** Opening PROVIDED RECORDS block **

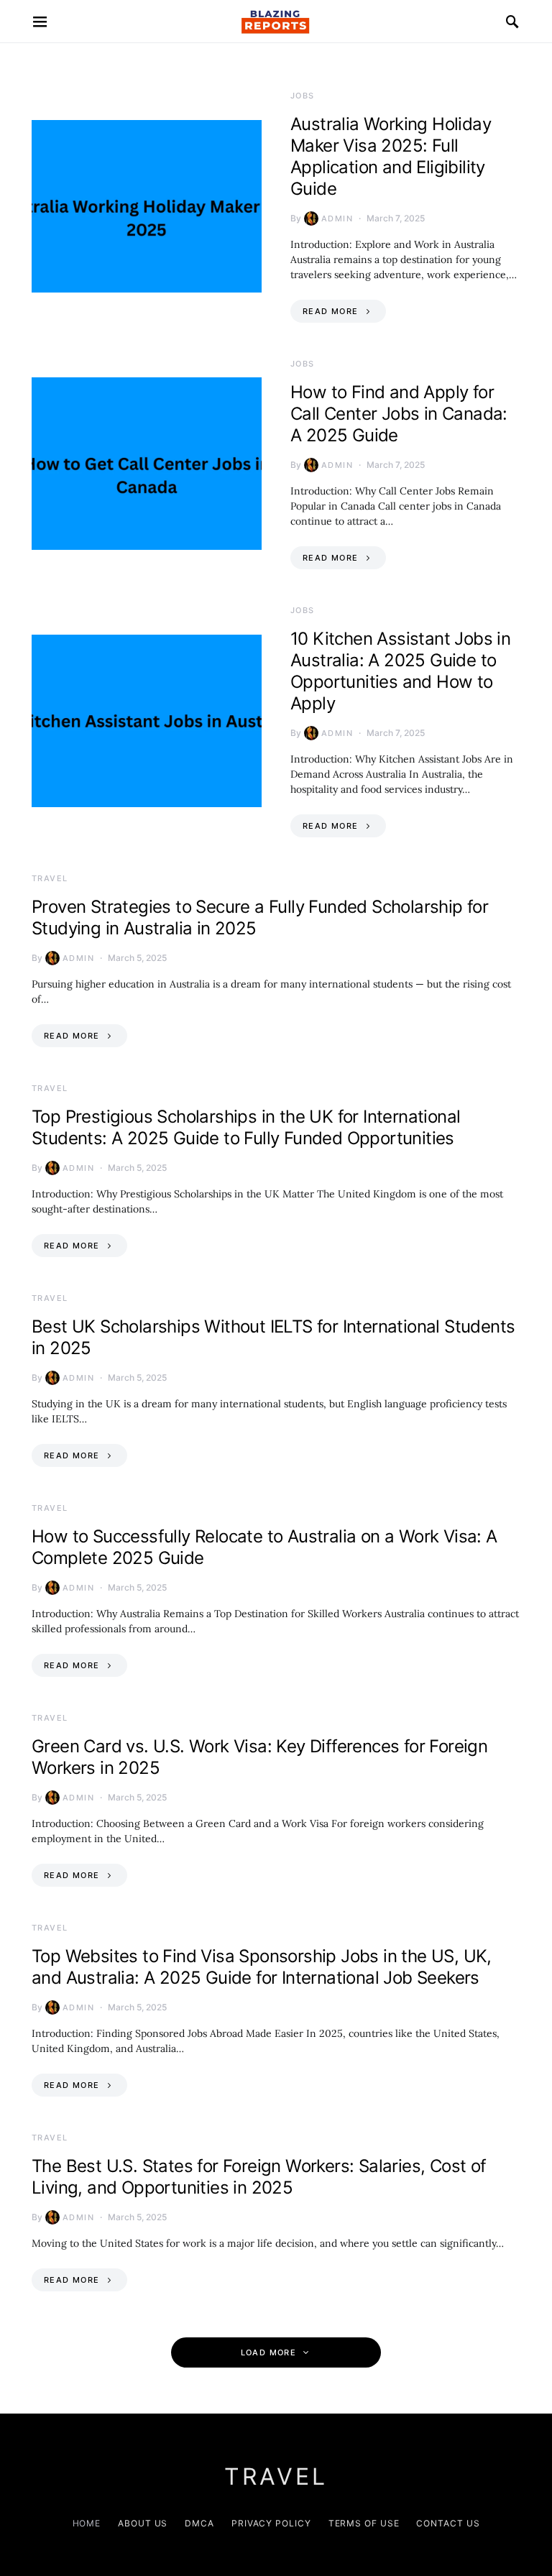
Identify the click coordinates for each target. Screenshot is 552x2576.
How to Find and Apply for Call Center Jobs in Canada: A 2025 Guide (398, 414)
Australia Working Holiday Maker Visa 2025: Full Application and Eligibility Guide (390, 156)
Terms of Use (364, 2523)
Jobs (302, 96)
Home (87, 2523)
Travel (50, 878)
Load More (268, 2352)
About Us (142, 2523)
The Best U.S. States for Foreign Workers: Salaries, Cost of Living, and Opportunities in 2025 (259, 2177)
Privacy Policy (271, 2523)
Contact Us (447, 2523)
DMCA (199, 2523)
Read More (330, 311)
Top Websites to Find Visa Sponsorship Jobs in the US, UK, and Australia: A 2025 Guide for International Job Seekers (262, 1967)
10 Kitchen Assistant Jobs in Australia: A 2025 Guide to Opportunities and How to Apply (400, 671)
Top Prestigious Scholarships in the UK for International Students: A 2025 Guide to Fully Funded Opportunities (246, 1127)
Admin (337, 218)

** Closing PROVIDED RECORDS block **

WHAT THIS TASK INVOLVES: Reproduce exactly what appears from the line containing "About Us (142, 2523)" down to the final line of the data.

OUTPUT OF THE TASK:
About Us (142, 2523)
The Best U.S. States for Foreign Workers: Salaries, Cost of Living, and Opportunities in 2025 (259, 2177)
Privacy Policy (271, 2523)
Contact Us (447, 2523)
DMCA (199, 2523)
Read More (330, 311)
Top Websites to Find Visa Sponsorship Jobs in the US, UK, and Australia: A 2025 Guide for International Job Seekers (262, 1967)
10 Kitchen Assistant Jobs in Australia: A 2025 Guide to Opportunities and How to Apply (400, 671)
Top Prestigious Scholarships in the UK for International Students: A 2025 Guide to Fully Funded Opportunities (246, 1127)
Admin (337, 218)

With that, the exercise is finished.